4°) D’autres tiennent à séparer la vie personnelle du temps d’écriture : ainsi à Paris Maylis de Kérangal, auteur de Réparer les vivants  a reconverti une chambre de bonne en atelier d’écrivain et s’y rend de 9h à 18h avant de regagner son domicile et de retrouver sa vie de famille ; Maryse Condé, auteur de Ségou, a décidé d’envoyer ses 4 enfants pendant 5 ans chez leur père pour reprendre ses études de lettres.

5°) Certains ont des rituels comme Philippe Jaenada, prix Fémina 2017, qui intègre dans ses journées d’écriture, deux passages quotidiens (17h-18h puis 20h- 21h) dans son bar préféré le Bistrot Lafayette du 10ème arrondissement de Paris, afin de se changer les idées, d’y puiser des sujets d’inspiration. Son tout dernier roman Le printemps des monstres est un pavé de 750 pages.

 

Les écrivains ne possèdent pas tous un domaine ou une maison.

■ **LIGNES FOURNIES**:
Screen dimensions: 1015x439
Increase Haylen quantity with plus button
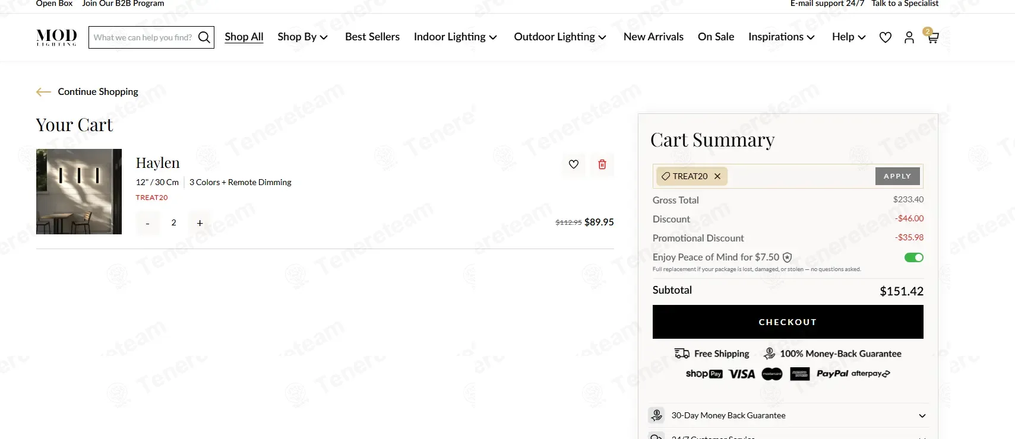200,223
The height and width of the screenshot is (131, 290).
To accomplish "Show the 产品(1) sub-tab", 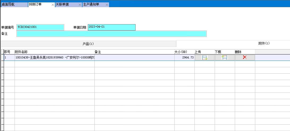I will coord(88,44).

■ **CONSIGNES**:
1) Donnez la liste de tous les écrivains nommés dans le texte sur les habitudes d'écriture.
2) D'après le texte sur les habitudes d'écriture, dans quel bar Philippe Jaenada se rend-il chaque jour ?
3) Recopiez le texte sur les habitudes d'écriture depuis « 4°) D’autres tiennent » jusqu'à « de 750 pages. » inclus.

■ **RÉPONSES PAR CONSIGNE**:
1) Maylis de Kérangal, Maryse Condé, Philippe Jaenada

2) Au Bistrot Lafayette, dans le 10ème arrondissement de Paris.

3)
4°) D’autres tiennent à séparer la vie personnelle du temps d’écriture : ainsi à Paris Maylis de Kérangal, auteur de Réparer les vivants  a reconverti une chambre de bonne en atelier d’écrivain et s’y rend de 9h à 18h avant de regagner son domicile et de retrouver sa vie de famille ; Maryse Condé, auteur de Ségou, a décidé d’envoyer ses 4 enfants pendant 5 ans chez leur père pour reprendre ses études de lettres.

5°) Certains ont des rituels comme Philippe Jaenada, prix Fémina 2017, qui intègre dans ses journées d’écriture, deux passages quotidiens (17h-18h puis 20h- 21h) dans son bar préféré le Bistrot Lafayette du 10ème arrondissement de Paris, afin de se changer les idées, d’y puiser des sujets d’inspiration. Son tout dernier roman Le printemps des monstres est un pavé de 750 pages.